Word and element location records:
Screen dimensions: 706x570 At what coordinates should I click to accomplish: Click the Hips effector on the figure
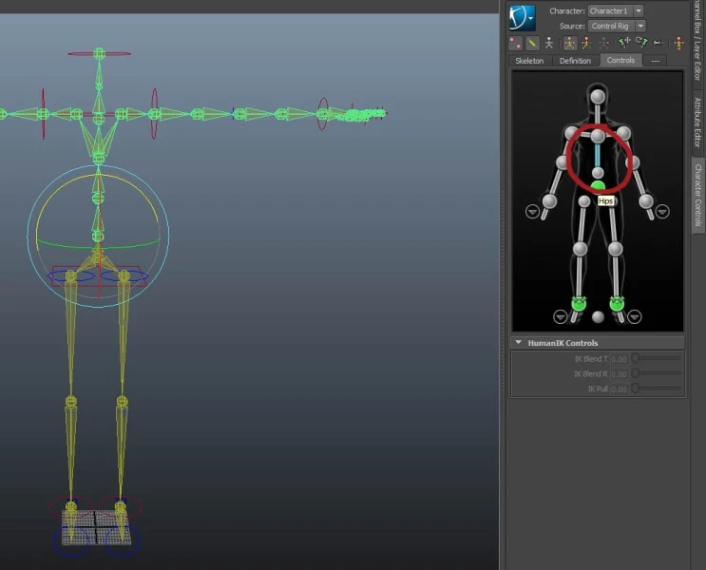tap(598, 186)
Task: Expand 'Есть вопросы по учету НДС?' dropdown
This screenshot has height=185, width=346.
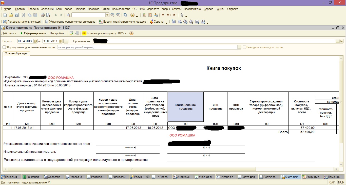Action: 105,33
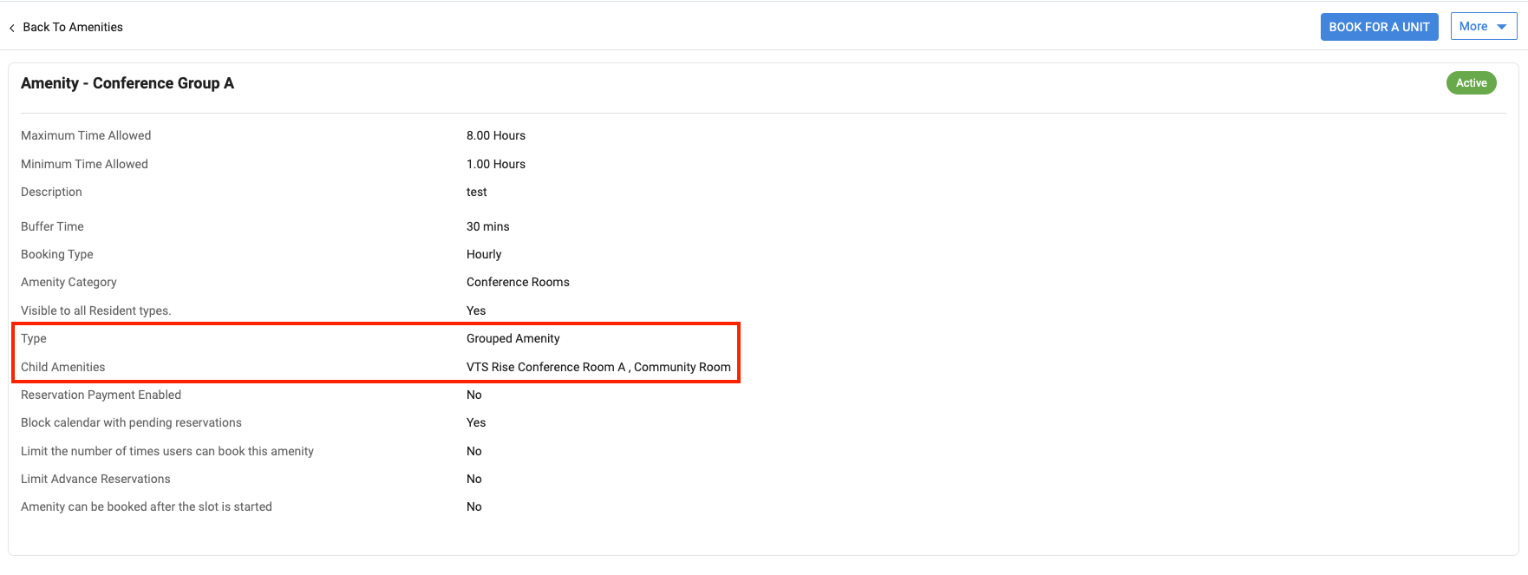This screenshot has width=1528, height=575.
Task: Click the Conference Rooms category value
Action: [x=518, y=282]
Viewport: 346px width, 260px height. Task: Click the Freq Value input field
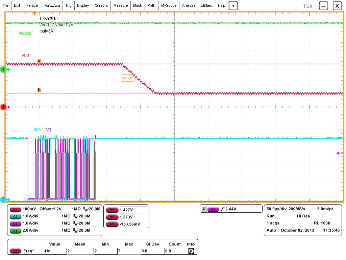coord(54,251)
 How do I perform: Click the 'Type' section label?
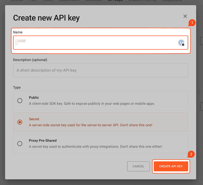(17, 88)
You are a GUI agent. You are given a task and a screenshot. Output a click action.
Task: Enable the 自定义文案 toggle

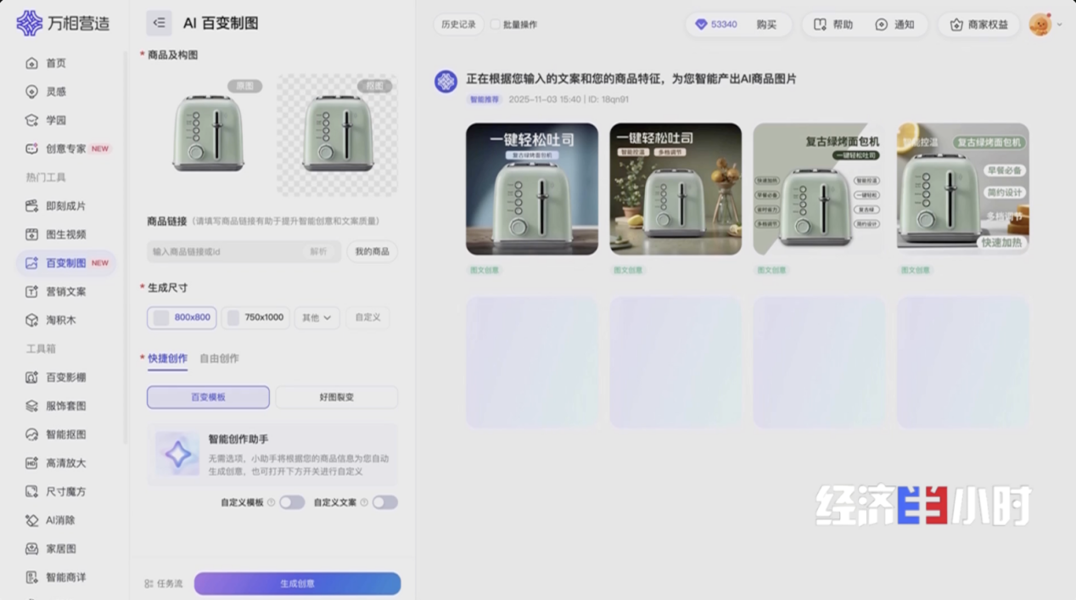click(384, 502)
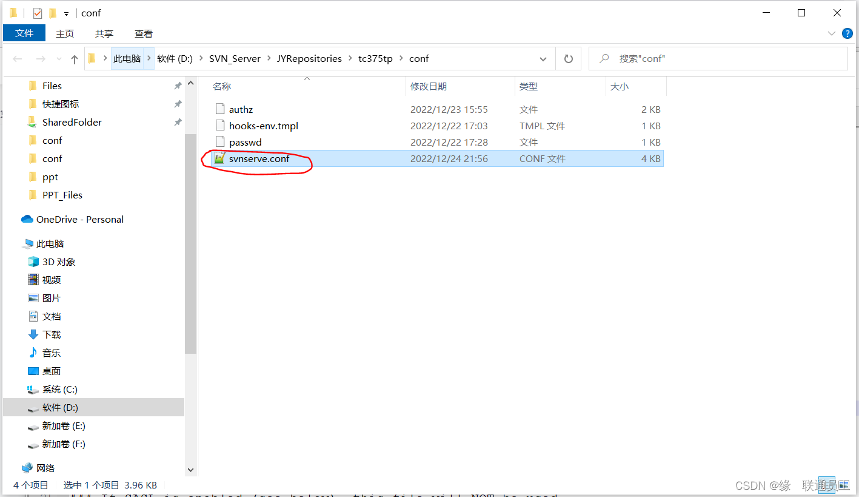The width and height of the screenshot is (859, 497).
Task: Expand the ribbon with the chevron arrow
Action: (x=831, y=33)
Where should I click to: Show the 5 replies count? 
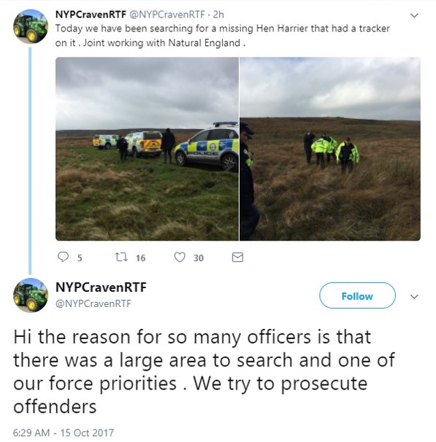pos(80,258)
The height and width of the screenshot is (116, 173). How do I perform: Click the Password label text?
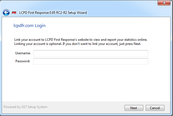(23, 61)
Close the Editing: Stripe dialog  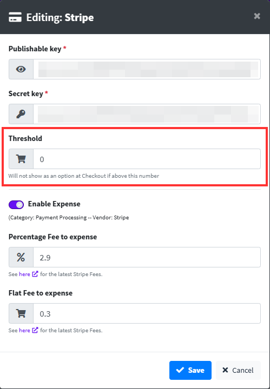click(257, 16)
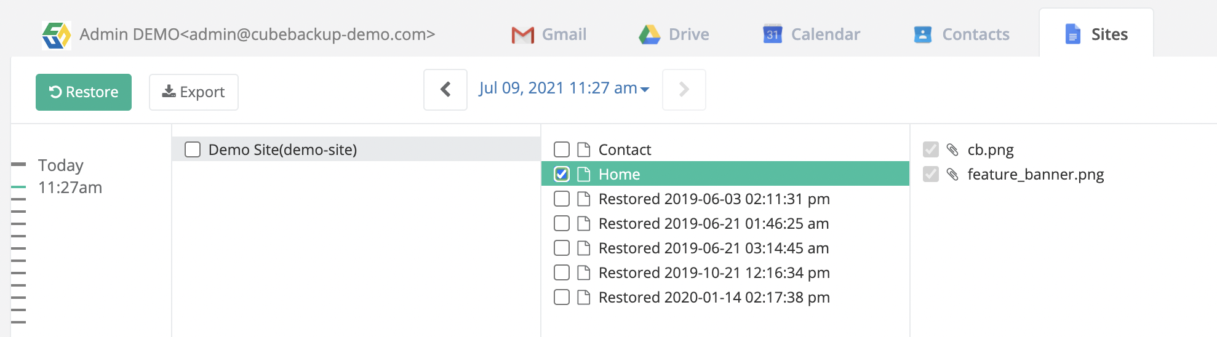1217x337 pixels.
Task: Go to previous snapshot with left chevron
Action: (x=445, y=90)
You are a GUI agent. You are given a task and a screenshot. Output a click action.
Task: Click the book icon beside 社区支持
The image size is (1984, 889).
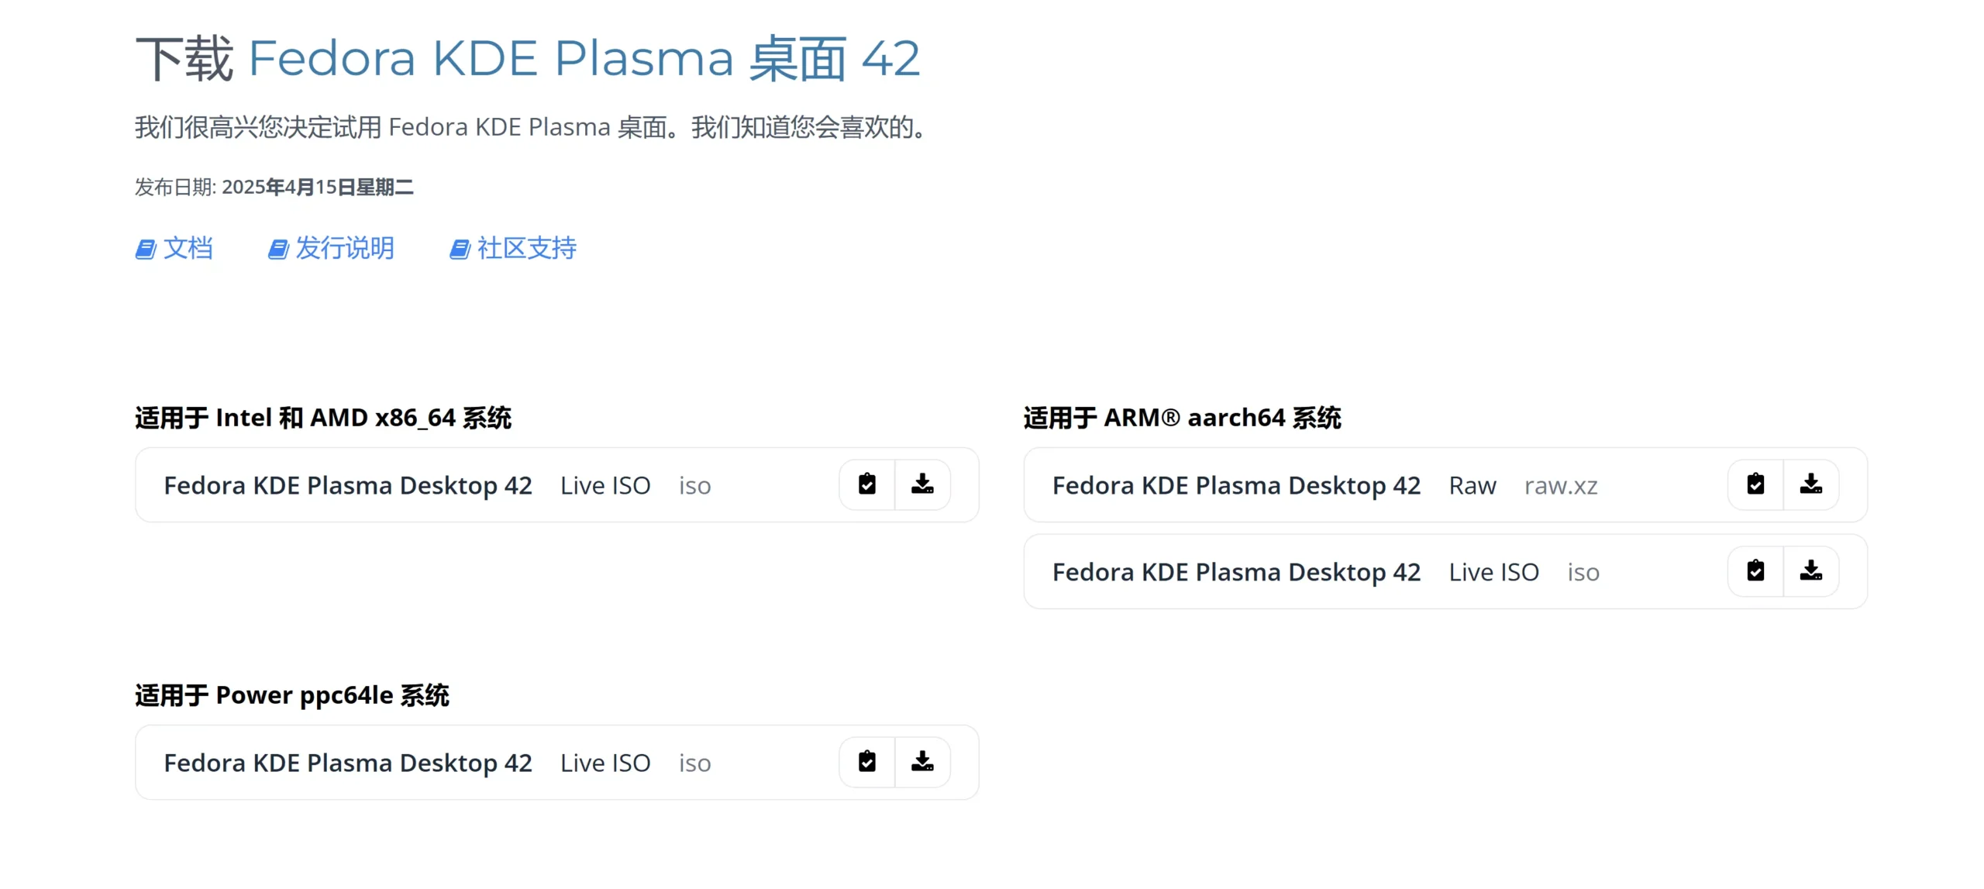pyautogui.click(x=460, y=250)
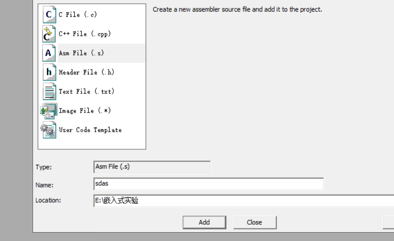Click partially visible button right of Close
This screenshot has height=241, width=394.
click(x=388, y=222)
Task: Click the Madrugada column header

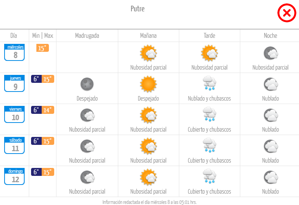Action: (87, 36)
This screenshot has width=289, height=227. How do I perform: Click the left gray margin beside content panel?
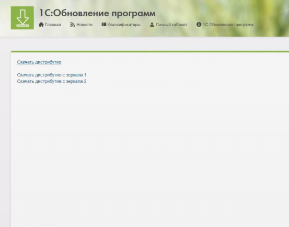click(5, 138)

GIVEN EXERCISE: Please retype, word for word, everything from the line containing "This screenshot has width=289, height=227." through the end of the items, including both ends, and leave out the pictures.

FINISHED EXERCISE:
This screenshot has width=289, height=227. How do I perform: Click the left gray margin beside content panel?
click(5, 138)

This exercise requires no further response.